Finnish Power Electronics



It is sad to listen to the last albums of Pan Sonic in recent months as we mourn for the end of the excellent electronic duo after almost two decades of intensive electro-cuting of music listeners all over the world with their uniquely personalised brutalist but at times pointilistically minimal techno from 'Vakio' to 'Gravitoni'. Their two albums with Keiji Haino, released also on Blast FIrst Petite are brain-melting void to sink one's head in. As I listen to the two chaps frequently overpowered by Haino's guitar and vocal histrionics (there are few who dont...) in these tracks, I remember a scene, almost 10 years ago when my friends and I brought them down to this island republic of mine to perform at a dingy little club.
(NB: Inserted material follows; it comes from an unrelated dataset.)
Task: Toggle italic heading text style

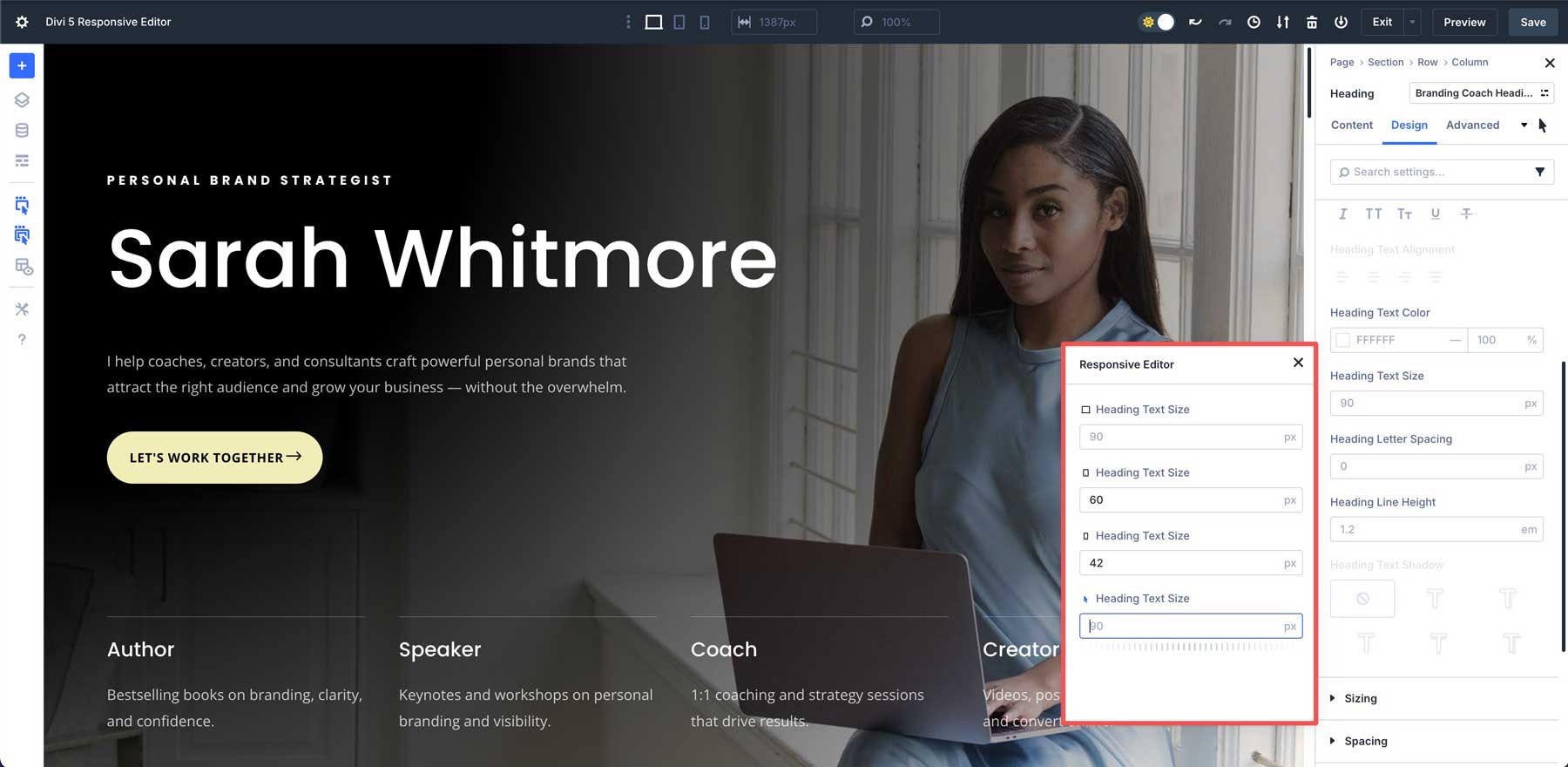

We were just trying to break the ice when we chanced upon the topic of Keiji Haino and his infamous post-rock group (as in after-rock and not rock-rock if you know what I mean), Fushitsusha. They expressed much interest in him and they wanted to check him out more and thus a couple of years ago, they not only checked him out but played with him at a gig and in a studio too. They are fans of music and they themselves left a legacy behind for others to be fans of theirs, for a long time to come, I hope. As I have mentioned this elsewhere in this blogspace about their music's links to Noise, I just want to salute them for their groundbreaking nerve-raking music: music to scratch your brain cells to.

On the topic of Pan Sonic, who are from Finland, I just finished a book on the early history of Finnish electronic music by Petri Kuljuntausta called First Wave: A Microhistory of Early Finnish Electronic Music. Well researched and written, it traced the international development in post-World War II modern composition scene of new music, musique concrete and electro-acoustic music of the American (Cage, Varese), French (Schaeffer, Henry) and German (Stockhausen and the Darmstadt school) and their impact on Finnish composers, engineers and radio. It got me to pull out some of my early CD collections of early Finnish music on Love Records like Erkki Kurenniemi's 'Aanityksia/Recordings 1963-73' and compilations like 'More Arctic Hysteria/Son Of Arctic Hysteria: The Later Years Of Early Finnish Avant Garde' and 'Psychedelic Phinland: Finnish Hippie And Underground Music 1967-1974'. 5 CDs of primitive rock vibes, prog tunes, satirical rock poetry, electronic etudes and hoe-downs.



Then I also pulled out the recent vinyl reissue of infamous but legendary underground experimental out rock group, Sperm called 'Shh! Heinasirkat'. Check it out, as it contains some of the most consciousness tweaking atonal pre-rock atvaistic jam sessions ever; if you are into Amon Duul's Psychedelic Underground or Futura Records' stable of weird psych/concrete rock/out jazz. Finland did not start with Pan Sonic in its underground/experimental musical tradition: it continued with the formation of the duo and it is still, I hope moving and pushing music forward in the next decades to come.